“The moon is up,” said Flora, who wished to turn the conversation from that to another topic. “I see if yonder through the trees; it rises red and large—it is very beautiful—and yet there is not a cloud about to give it the colour and appearance it now wears.”
“Exactly so,” said Sir Francis Varney; “but the reason is the air is filled with a light, invisible vapour, that has the effect you perceive. There has been much evaporation going on, and now it shows itself in giving the moon that peculiar large appearance and deep colour.”
“Ay, I see; it peeps through the trees, the branches of which cut it up into various portions. It is singular, and yet beautiful, and yet the earth below seems dark.”
“It is dark; you would be surprised to find it so if you walked about. It will soon be lighter than it is at this present moment.”
“What sounds are those?” inquired Sir Francis Varney, as he listened attentively.
“Sounds! What sounds?” returned Henry.
“The sounds of wheels and horses’ feet,” said Varney.
“I cannot even hear them, much less can I tell what they are,” said Henry.
“Then listen. Now they come along the road. Cannot you hear them now?” said Varney.

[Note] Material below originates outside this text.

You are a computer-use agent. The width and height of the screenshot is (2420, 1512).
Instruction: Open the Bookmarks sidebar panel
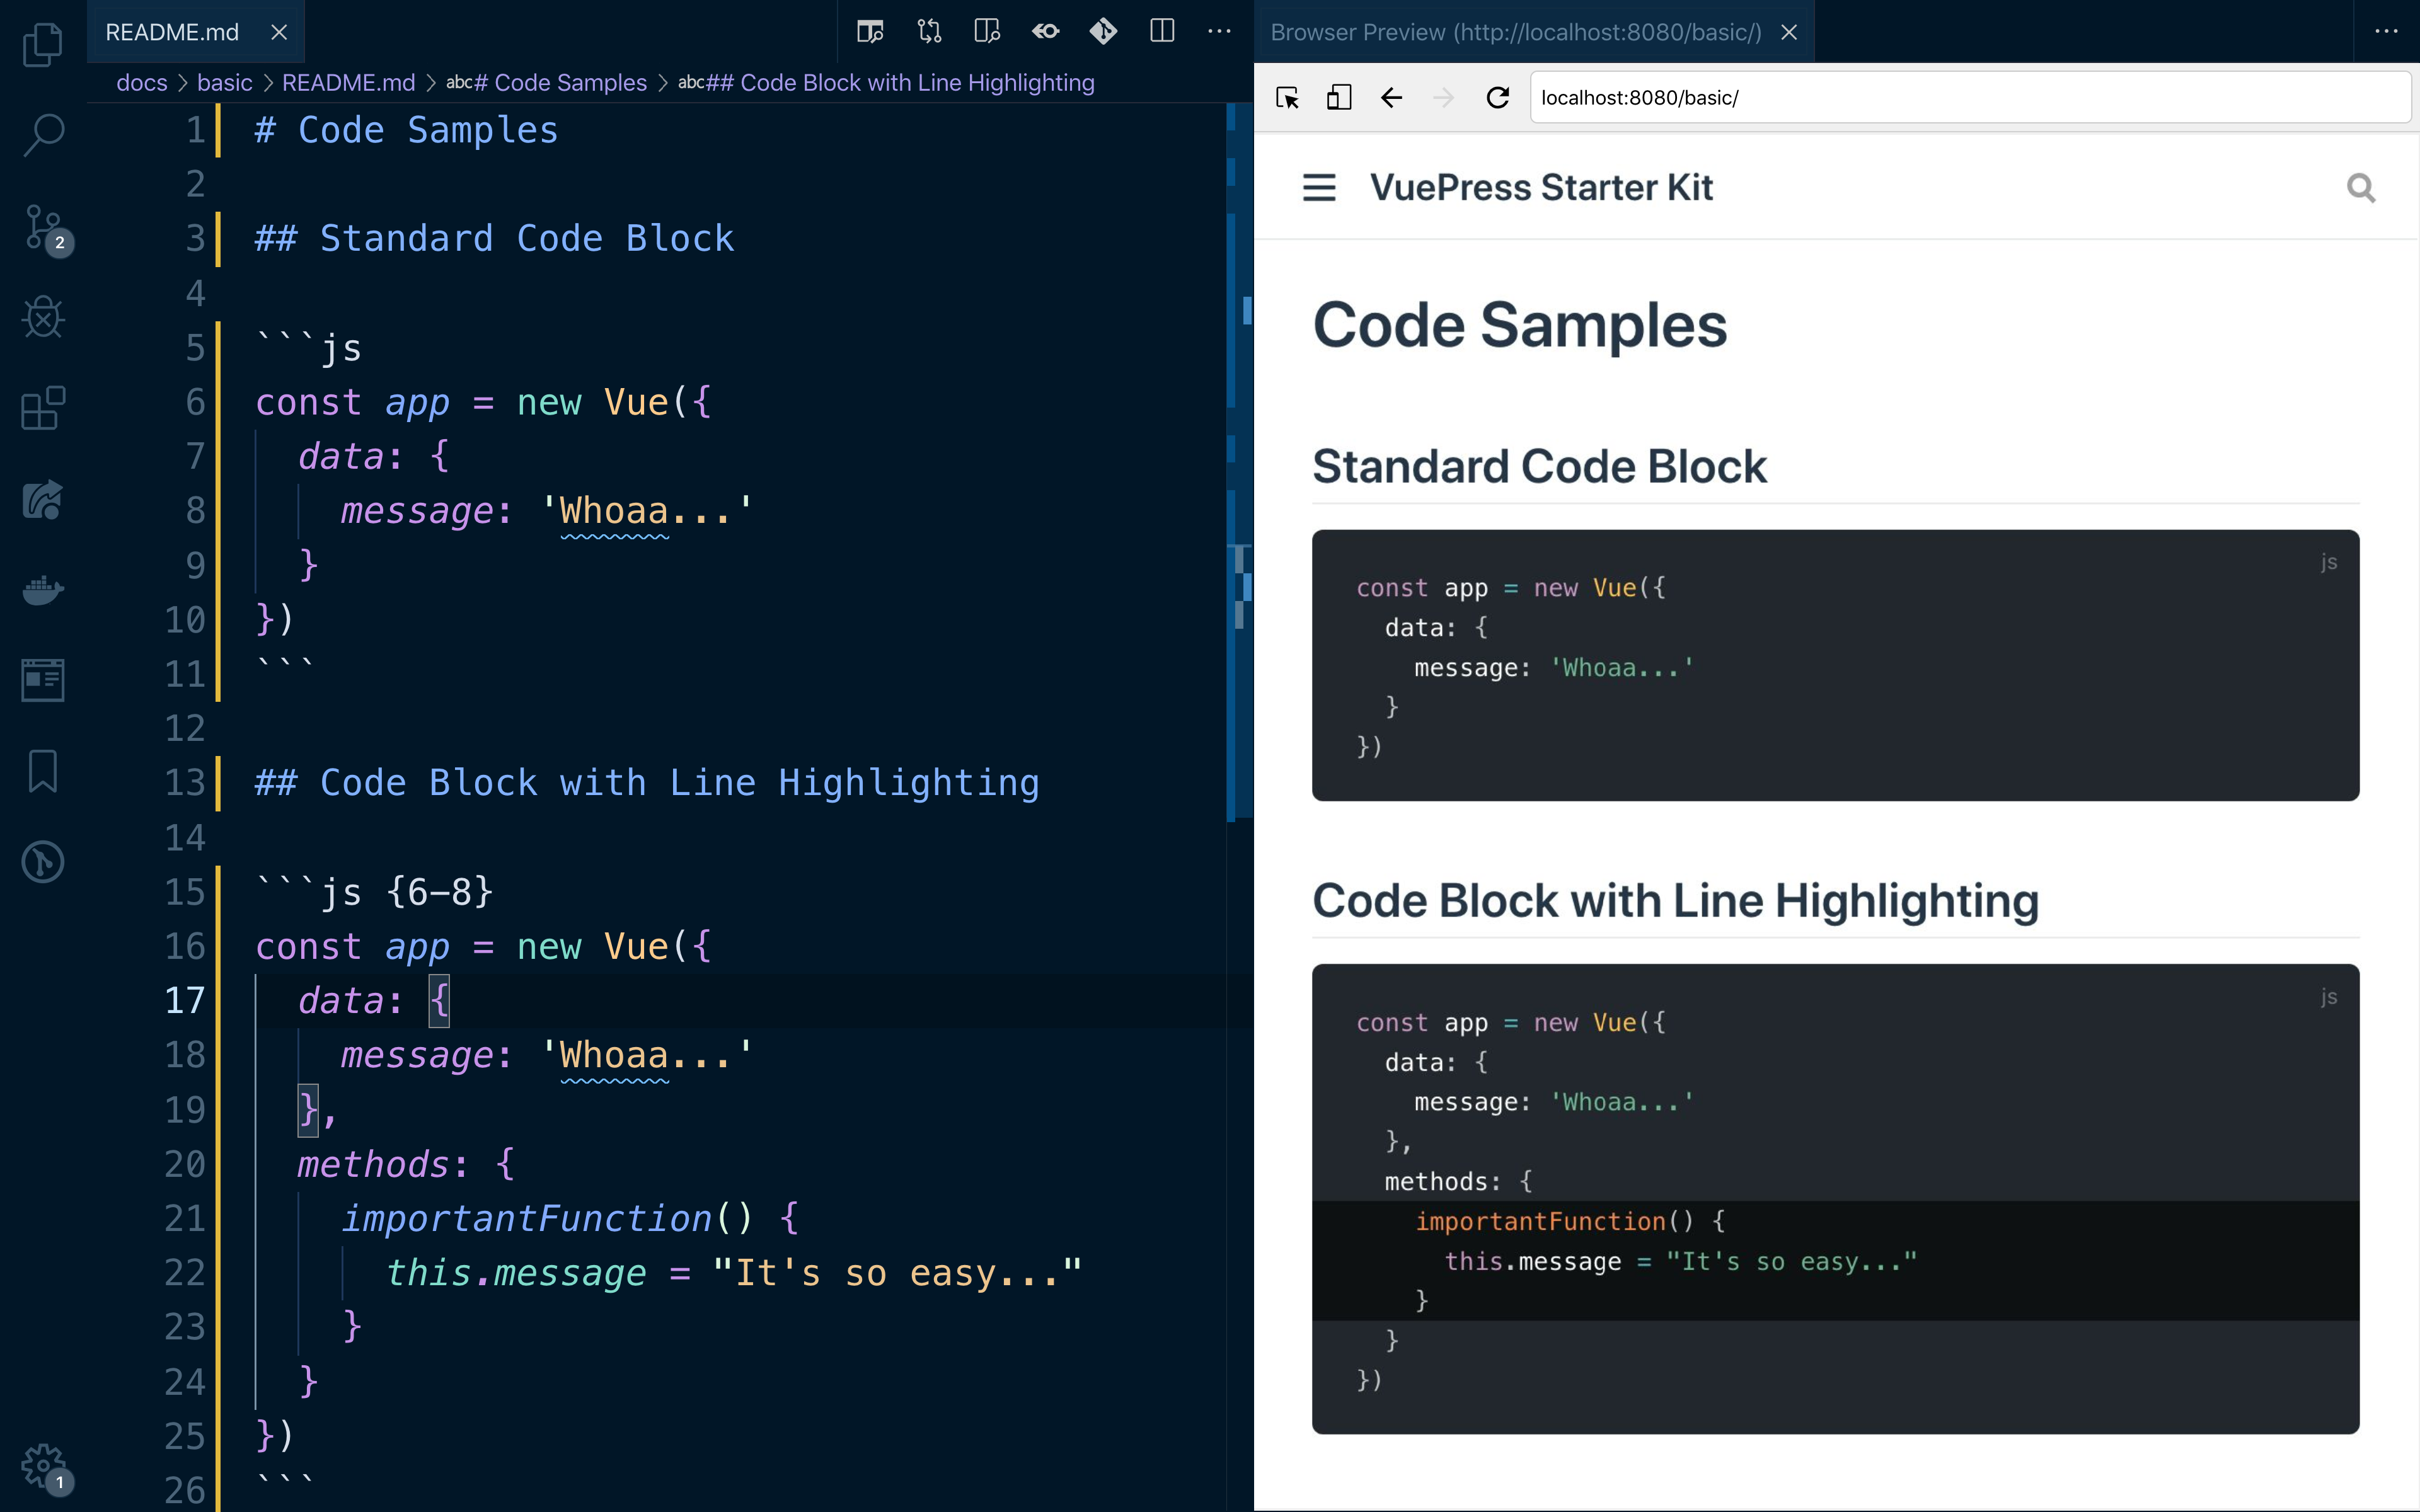coord(42,771)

“Yes, I can,” said Charles Holland; “but I really don’t know what they are, or what it can matter to us; we don’t expect any visitors.”
“Certainly, certainly,” said Varney. “I am somewhat apprehensive of the approach of strange sounds.”
“You are not likely to be disturbed here,” said Charles.
“Indeed; I thought so when I had succeeded in getting into the house near the town, and so far from believing it was likely I should be discovered, that I sat on the house-top while the mob surrounded it.”
“Did you not hear them coming?”
“I did.”
“And yet you did not attempt to escape from them?”
“No, I could not persuade them I was not there save by my utter silence. I allowed them to come too close to leave myself time to escape—besides, I could hardly persuade myself there could be any necessity for so doing.”
“It was fortunate it was as it happened afterwards, that you were able to reach the wood, and get out of it unperceived by the mob.”
“I should have been in an unfortunate condition had I been in their hands long. A man made of iron would not be able to resist the brutality of those people.”
As they were speaking, a gig, with two men, drove up, followed by one on horseback. They stopped at the garden-gate, and then tarried to consult with each other, as they looked at the house.
“What can they want, I wonder?” inquired Henry; “I never saw them before.”
“Nor I,” said Charles Holland.
“Do you not know them at all?” inquired Varney.
“No,” replied Flora; “I never saw them, neither can I imagine what is their object in coming here.”